▶ **EXERCISE REQUIREMENTS**: Locate the string "computer" in the records below. Copy every line where it occurs.

▶ **INPUT DATA**:
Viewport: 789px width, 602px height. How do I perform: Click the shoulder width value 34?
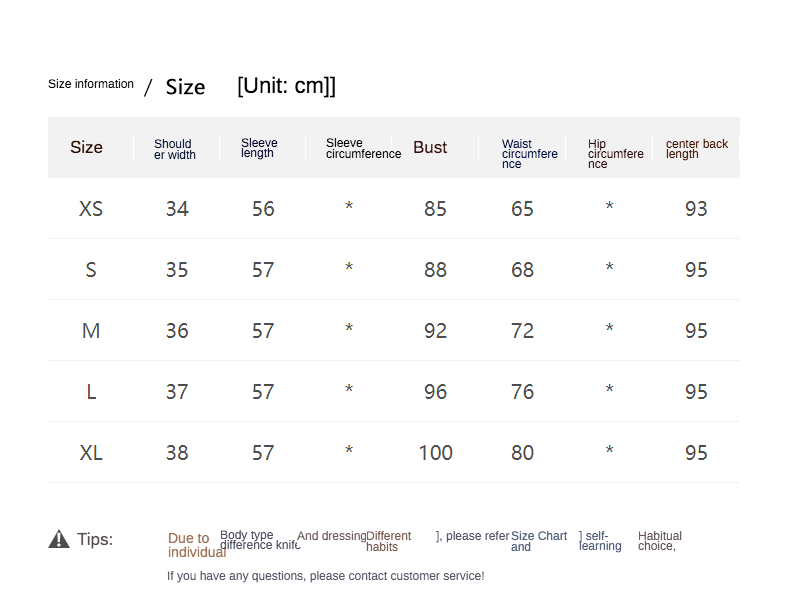(x=177, y=209)
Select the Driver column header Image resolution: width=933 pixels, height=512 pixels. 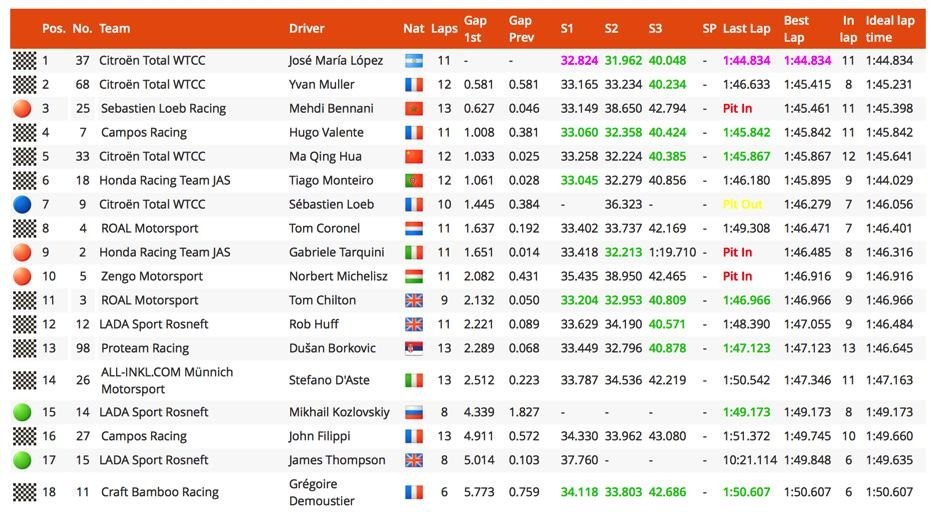point(306,29)
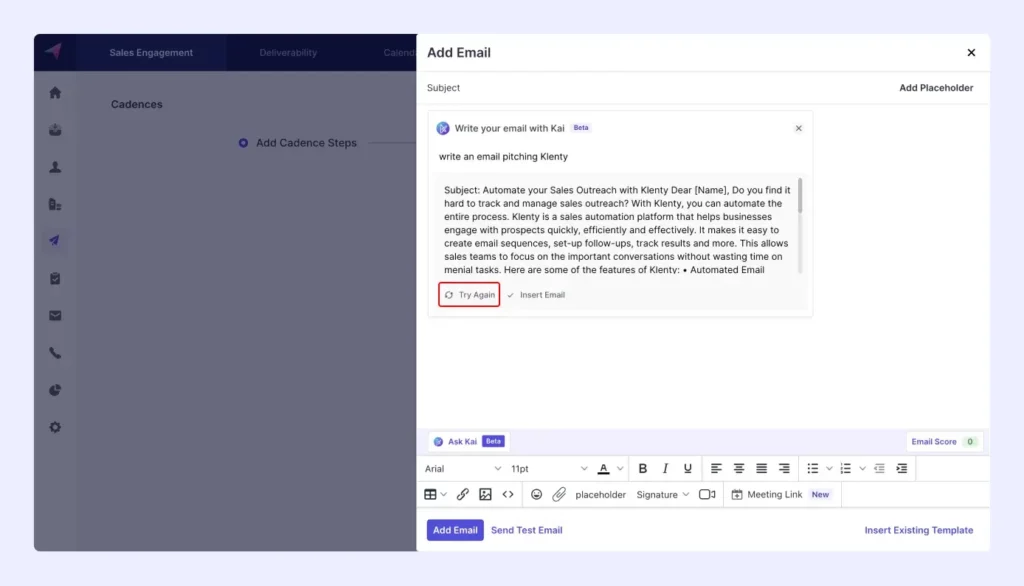
Task: Toggle bold formatting in the email editor
Action: pyautogui.click(x=643, y=467)
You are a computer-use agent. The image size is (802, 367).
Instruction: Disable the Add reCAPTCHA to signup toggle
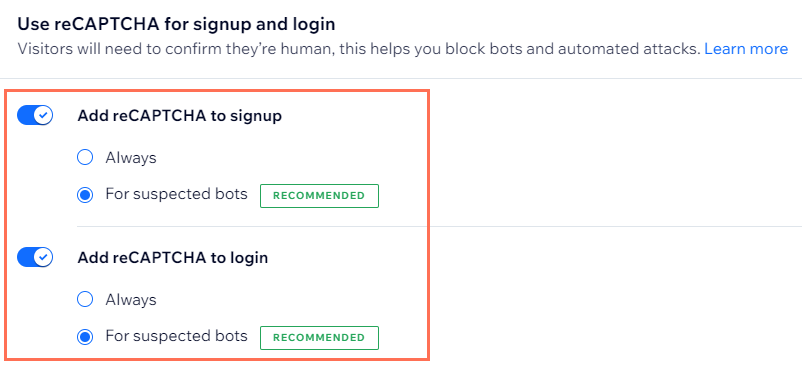tap(35, 116)
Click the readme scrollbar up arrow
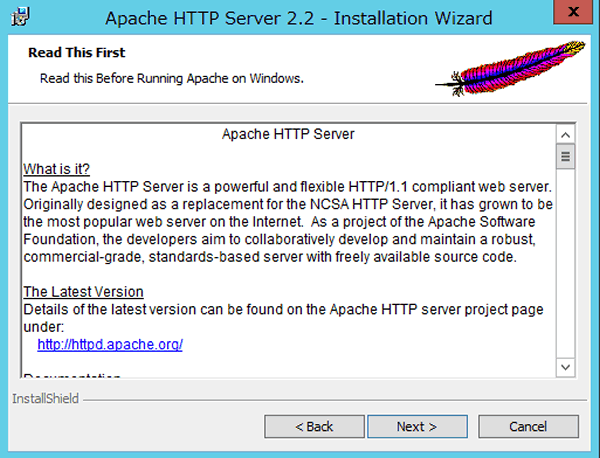The height and width of the screenshot is (458, 600). [565, 134]
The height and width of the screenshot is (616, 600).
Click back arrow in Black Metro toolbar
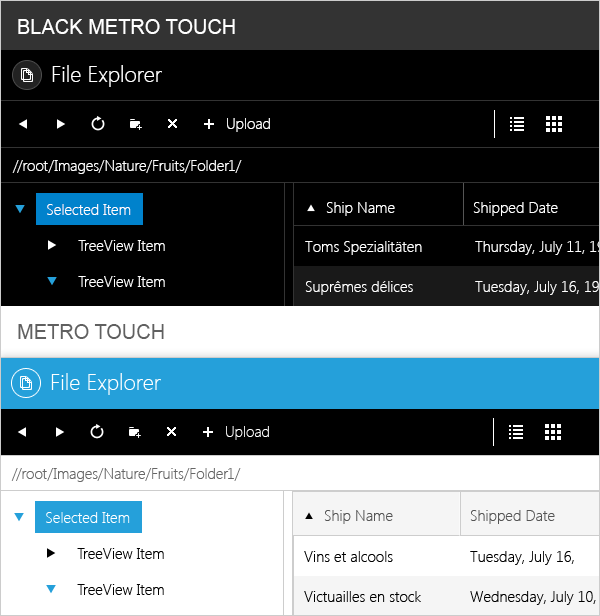coord(23,124)
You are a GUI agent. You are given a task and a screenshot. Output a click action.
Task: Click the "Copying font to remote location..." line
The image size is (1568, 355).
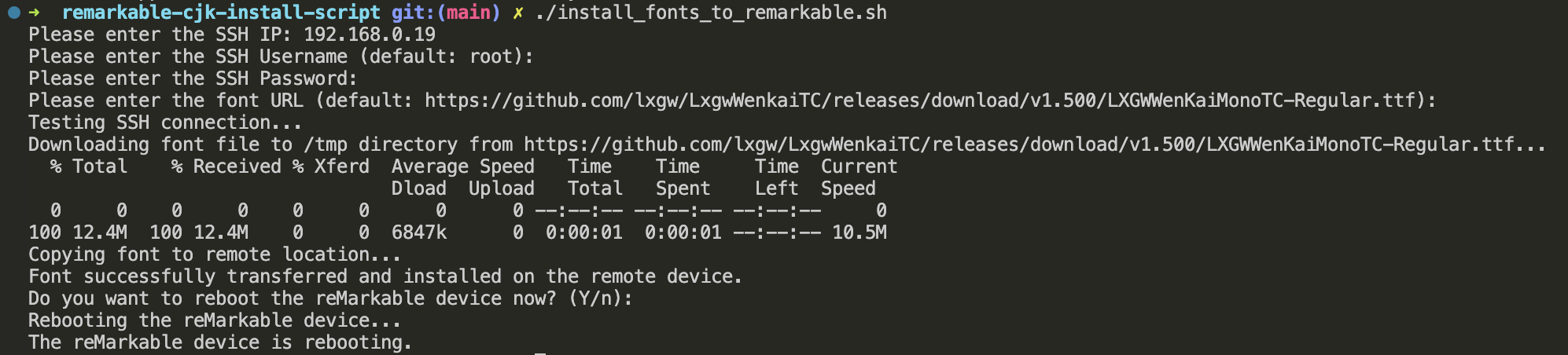pyautogui.click(x=214, y=254)
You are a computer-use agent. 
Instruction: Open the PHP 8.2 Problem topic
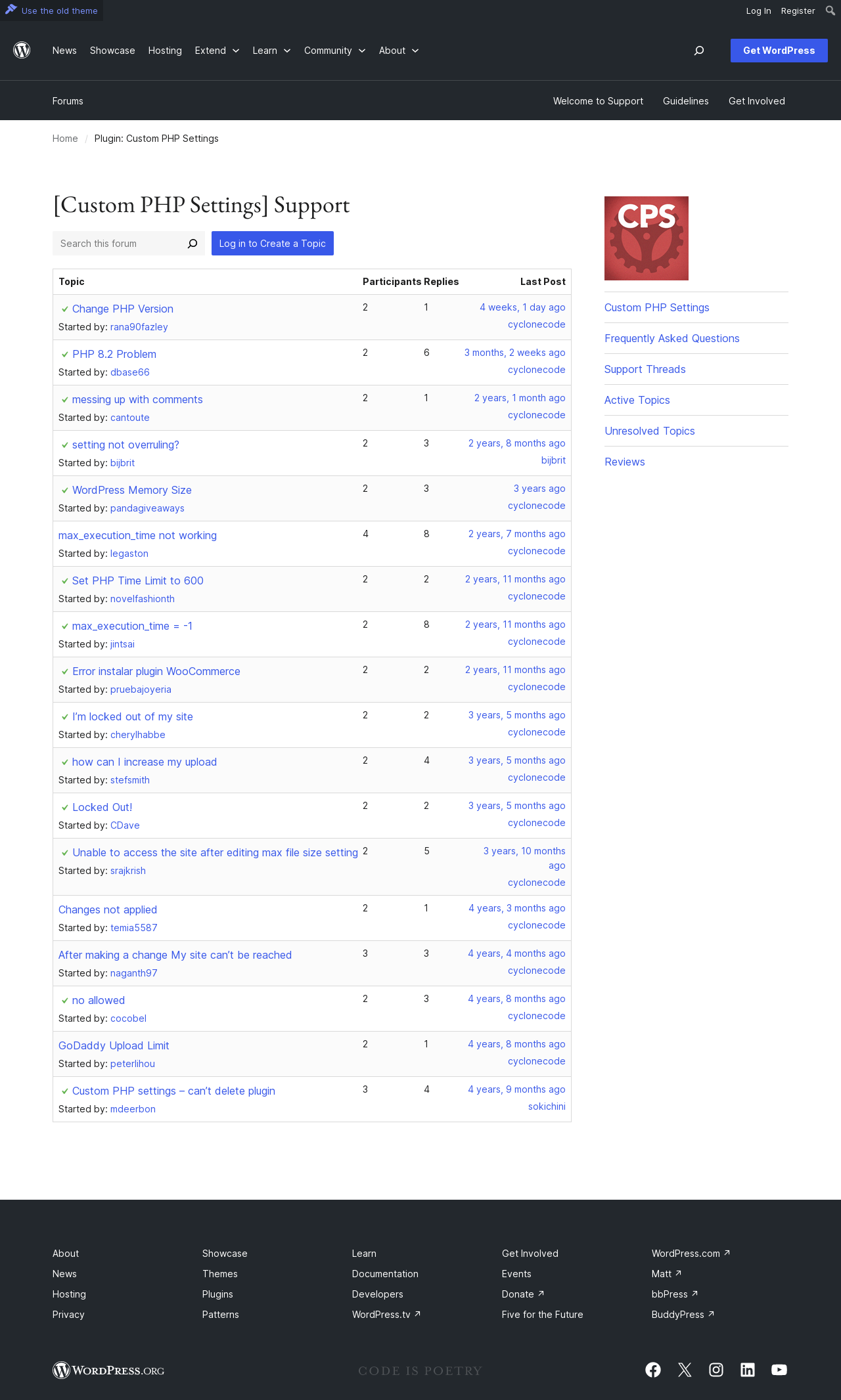click(114, 355)
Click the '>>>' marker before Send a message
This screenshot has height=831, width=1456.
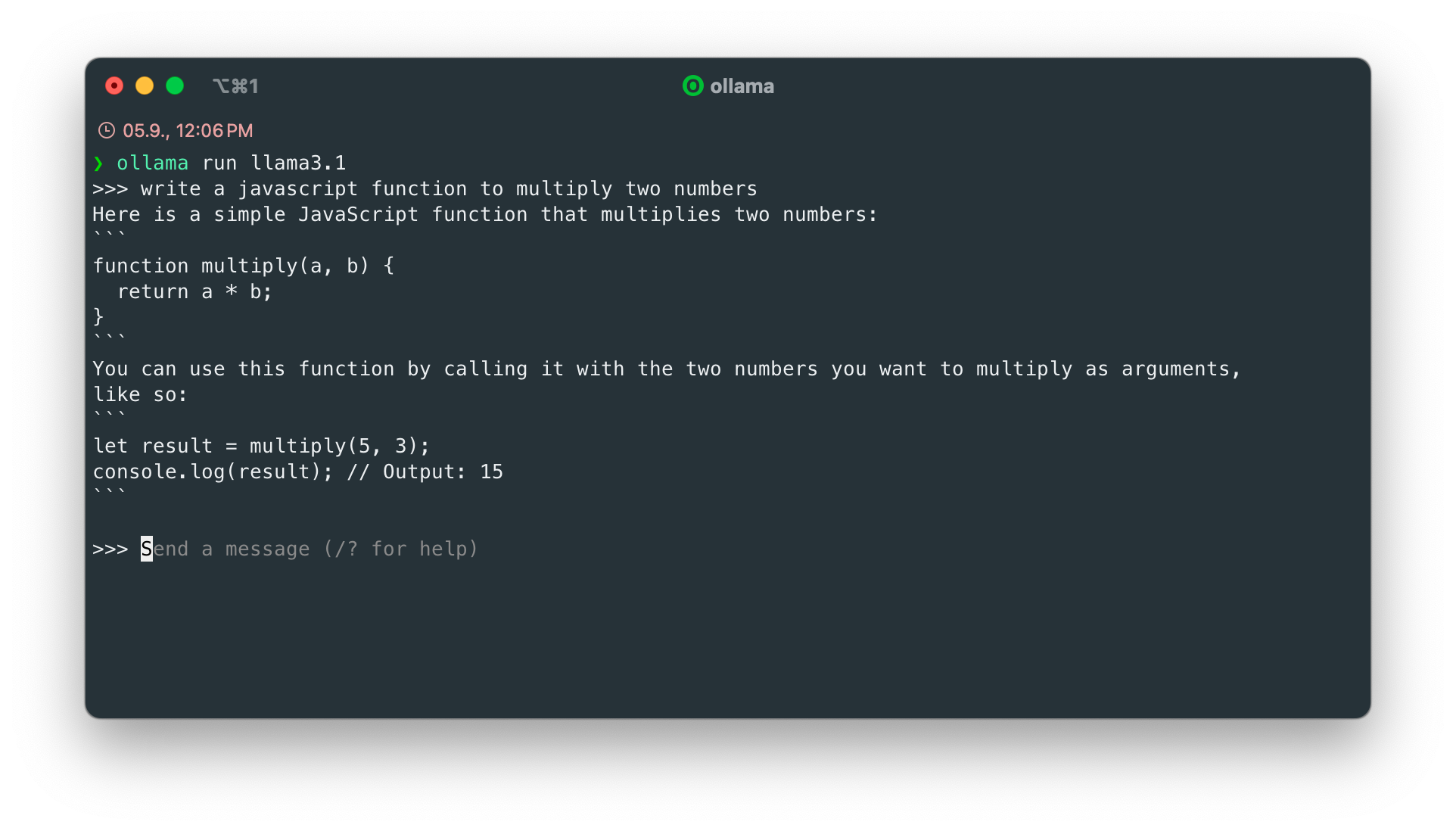pyautogui.click(x=110, y=549)
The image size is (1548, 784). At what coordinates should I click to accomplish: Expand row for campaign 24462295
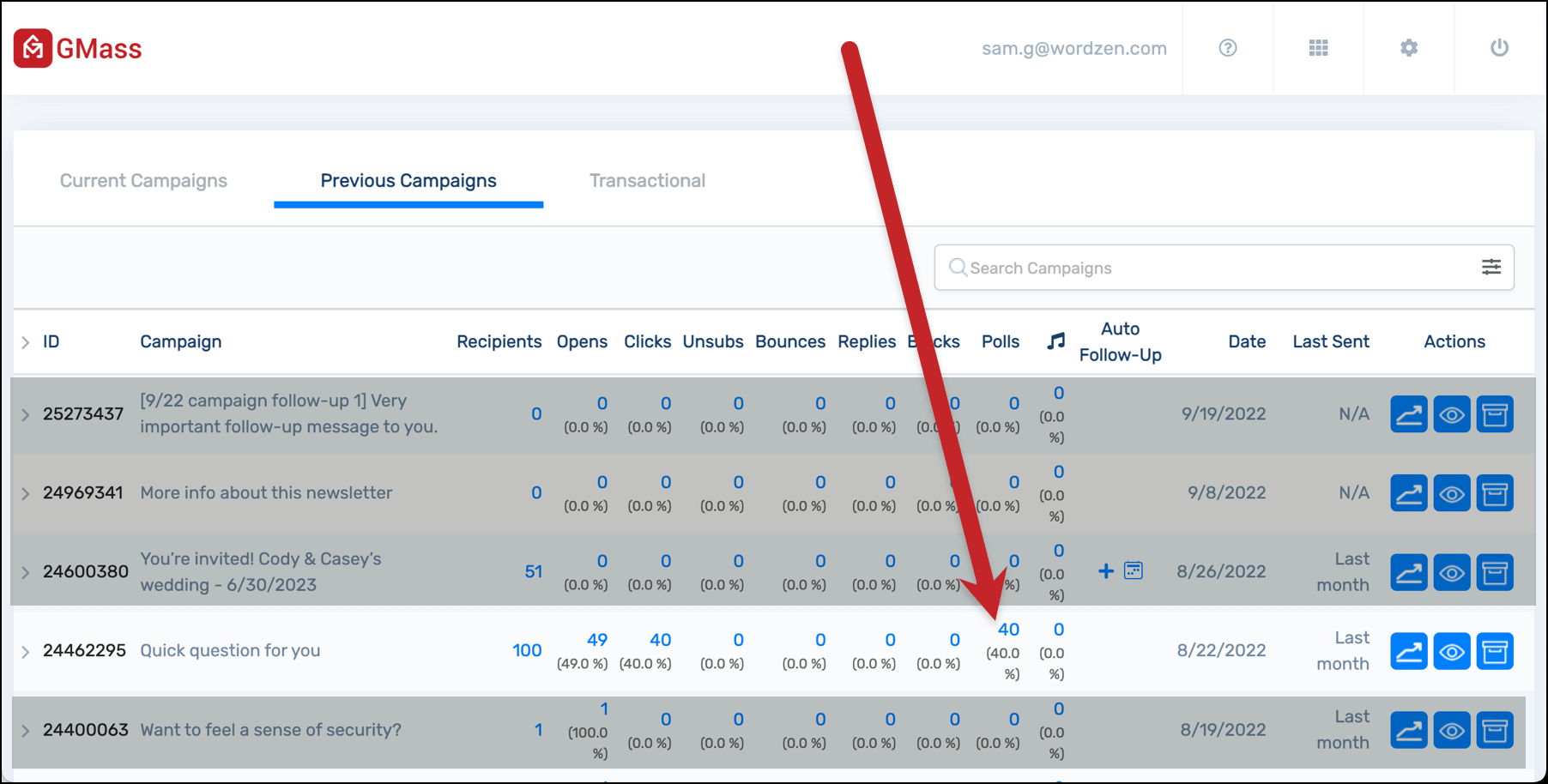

▶ **ANSWER**:
You are a computer-use agent. The image size is (802, 367).
You are a computer-use agent. 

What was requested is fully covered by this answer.